The cool sides of doing forex trading

Once you decided to enter into forex (foreign exchange) trading, there are cool advantages:

1. "The market is open 24/7"

Try to imagine you go to a real market, but you need to do so before 8pm because it will close then. This is not the case with forex; since the market is worldwide, trading goes on continuously. Somewhere around the world, a financial center is open for business, and banks and other institutions exchange currencies, every hour of the day and night with generally only minor gaps on the weekend. . Usually, markets open in Australia on Sunday evening, and ends after New York hits the Friday evening clock, in between it passes the time zones in Sydney, Tokyo, Hong Kong, Singapore, Moscow, Frankfurt-on-Main, London. Essentially foreign exchange markets follow the sun around the world, giving traders the flexibility of determining their trading day.


(photo courtesy: gainscope.com)


2. "Keep it flowing!"

With flowing, we are referring to high liquidity which is the ability of an asset to be converted into cash quickly and without any price discount.

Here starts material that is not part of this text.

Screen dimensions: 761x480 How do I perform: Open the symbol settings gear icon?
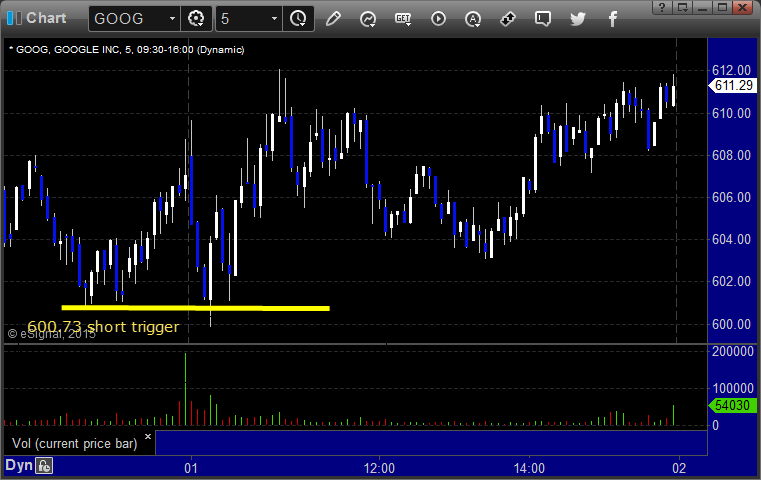[196, 18]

Without sounding too bookish, we mean to say that in forex you can move large amounts of money into and out of foreign currency without minimal price movement.

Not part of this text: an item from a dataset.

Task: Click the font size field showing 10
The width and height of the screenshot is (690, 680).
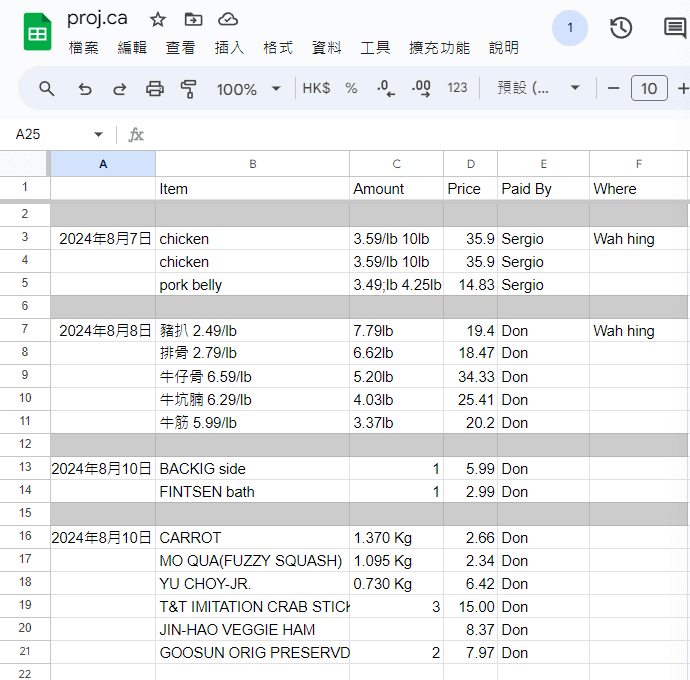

3. "It doesn't cost the world!"

In forex trading, usually when you buy and sell the cost for a transaction is built into the price, which is called the spread. You can imagine the spread like a box you ordered and the transportation costs are already included in the whole price. That's it.


4. "Play high!"

Actually, you can use $1,000 capital to control a trade of $50,000 worth. That is what is called leverage. Leverage is the ability to trade more money on the market than what is actually in the trader's account. If you were to trade 50:1 leverage, you could trade $50 on the market for every $1 that was in your account.


5. "I am an opportunity seeker!... lets go short and long!"

Sometimes, it takes a good deal to see an opportunity rising, for instance, you think a currency pair is going to increase in value, you could buy it before it does (buying = to go long). But if you think it will decrease in value, you could simply go short and sell it. There is always a profit potential from rising and falling prices.